Despite its generally light and humorous tone, the play presents the observer with a number of inescapable truths about life and living. While Shakespeare does not truly moralize, he offers a kaleidescope of human behaviors that all will recognize as our common condition.

The character of Malvolio has been frequently identified in critical commentaries as a deliberate poke at the rigidly conservative Puritan mindset of Shakespeare’s era. Intended to mock the oft Pharisaical attitudes and hyperrationality, the story depicts that kind of haughty hypocrisy that becomes just as much a vice as those vices it disdains:

“The devil a Puritan that he is, or anything constantly but a time pleaser,
an affectioned ass, that cons state without book, and utters it by great swarths;
the best persuaded of himself…”

Thus, the fate of Malvolio may be said to have been ironically self-inflicted to some degree. Other characters provide the gamut of vices, for example: Sir Toby’s gluttony and sloth while he wheedles his gull, Andrew, Orsino’s surfeiting melancholy and later anger, when he believes himself betrayed by the “dissembling cub” Cesario, Olivia’s pride and vanity in maintaining her protracted mourning. The wide spectrum of vice and humours is “most feelingly personated” here by the principals for our amusement. Viola, as heroine, appears to be free of the fetters of vice afflicting the others, as does Feste, who provides the only objective perspective in his mediary role as Shakespearean fool. Malvolio is also occasionally interpreted as a tragic character, often compared to the character of Shylock (in Merchant of Venice). Despite superficial similarities, this assertion does not generally hold up as a viable theory, however. Whereas Shylock represents more complex aspects of race and profession which have historically been objects of ridicule and scapegoating, Malvolio hardly inspires the same kind of sympathies. While both have themselves to blame for inspiring the revenges visited upon them (as embedded character flaws), the treatment of Shylock evokes a more ambivalent reaction. Malvolio, however remains well-pleased with his self-love, despite his trials, and possesses no observable sympathetic aspects that might prompt the audience to justify his behavior to any appreciable degree. He does not learn, his spirit remains unbroken, he is unrepentant and goes along his way vengeful, yet unchanged. The particularly harsh fate of Shylock, owing somewhat to immutable factors of race and religion may seem far more deserving of our pity.

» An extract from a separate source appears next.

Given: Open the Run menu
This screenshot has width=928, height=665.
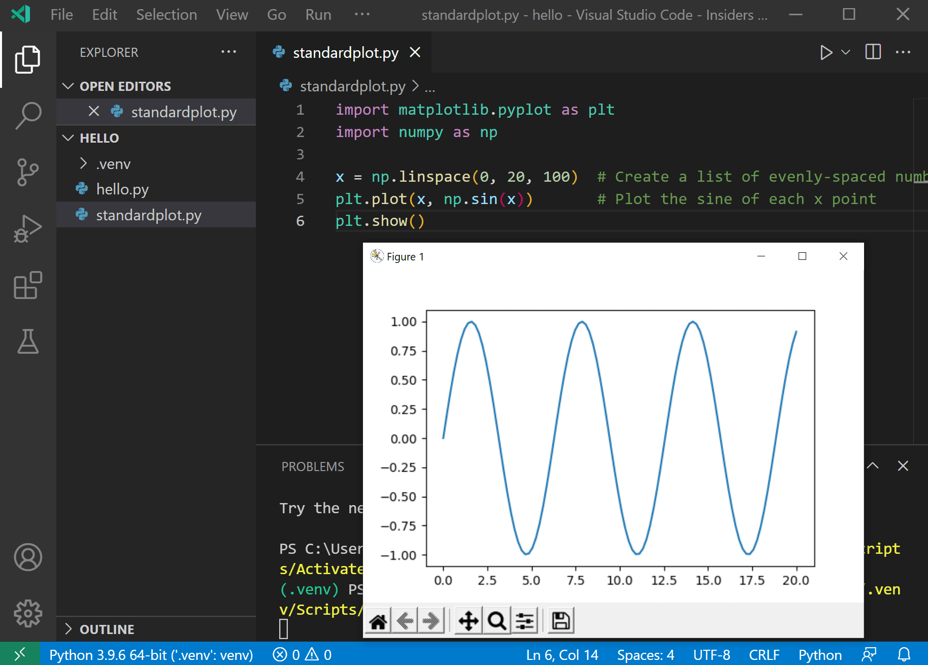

The role of Feste is offered as deft counterpoint to Malvolio, Toby and especially the addled would-be love triangles capering about in confusion. Shakespeare fashioned his “allowed fool” as arbiter and observer, detached from events therein. His worldly wisdom, like that of Lear’s fool and Jacques of As You Like It, permits him to participate, catalyze, yet remain largely above the fray. Feste is most clearly contrasted with Sir Andrew; who represents the multifarious “unconscious” fools inhabiting the play. Typically, other characters lacking the self-knowledge which Feste possesses, end up inadvertently providing most of the humor. We are cleverly reminded time and again that although the Lady Olivia’s fool might dress the part, the others are clearly his zanies. (“That is to say, I wear not motley in my brain.”) Feste also moves freely between the courts of Olivia and Orsino, further emphasizing his position outside the typical Illyrian hierarchy. We also notice immediately that Feste is present at many of the play’s critical plot points, often providing clarity for other characters, yet allowing action and consequence to proceed to their logical conclusions. It is his oft indirect delivery — cloaking his keen observations with wit — which allow him to both entertain and enlighten. Clearly, he sees Olivia’s mourning as affected, Orsino’s melancholy as exaggerated and is likely well aware of Viola’s disguise, but intervenes only minimally (with the exception of his turn as Sir Topas). Feste also comments directly upon the bittersweet themes of love in the play in the form of his songs. His profound impact on each character is unquestionable, just as he remains accessible to each (“… I am for all!”).